My email broadcast establishes why I see some form of gold exposure in portfolios as a valuable hedge against further financial instability overseas. The long-term price trend outlook for gold is rising due to mine supply issues and net buying by central banks.

A short-term pull-back is a possibility due to optimism about the US economy and I anticipate this will present an opportunity to acquire gold, gold exchange traded funds or shares in gold miners.

Growth Assets

As interest rates and inflation declined from the early to mid 1990’s this generated returns well above average for both bonds (fixed interest) and growth assets – so even time periods as long as 15 and 20 years record returns much higher than can reasonably be expected in the future.

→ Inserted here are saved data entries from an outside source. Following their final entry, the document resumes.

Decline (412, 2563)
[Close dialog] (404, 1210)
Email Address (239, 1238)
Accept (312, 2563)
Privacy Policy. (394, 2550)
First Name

A Credit Suisse analysis shows that Australian shares generated the highest return of ALL global sharemarkets over the past 100 years – at around 7.0% p.a. after inflation. By comparison, after inflation bond returns were not quite 2.0% p.a. Assuming the Reserve Bank are successful in keeping inflation within the 2.0% to 3.0% p.a. target band and that the very long-term returns are maintained, this suggests long-term returns of 4.0% to 5.0% for fixed interest and 9.0% to 10% for Australian shares.

These returns are probably lower than you are hoping for. Right now, US share investors have received a zero return over 10 years and Japanese investors would be pleased with that outcome!


I continue to recommend a reasonable exposure to growth assets, but reduced in comparison to the past 12 months. A greater allocation to fixed interest (in preference to cash) is recommended and introducing a gold hedge of some form may be appropriate and is a topic for discussion in relation to your portfolio.

I encourage contact prior to the Christmas break in relation to investment matters. In the new calendar year we will be reviewing financial planning issues ahead of the May Federal budget and in light of the various taxation and superannuation reviews currently underway.

Merry Christmas and best wishes for the new year,

Please treat the above comments as General Advice, with no action to occur until we have considered with reference to your financial position, needs and goals.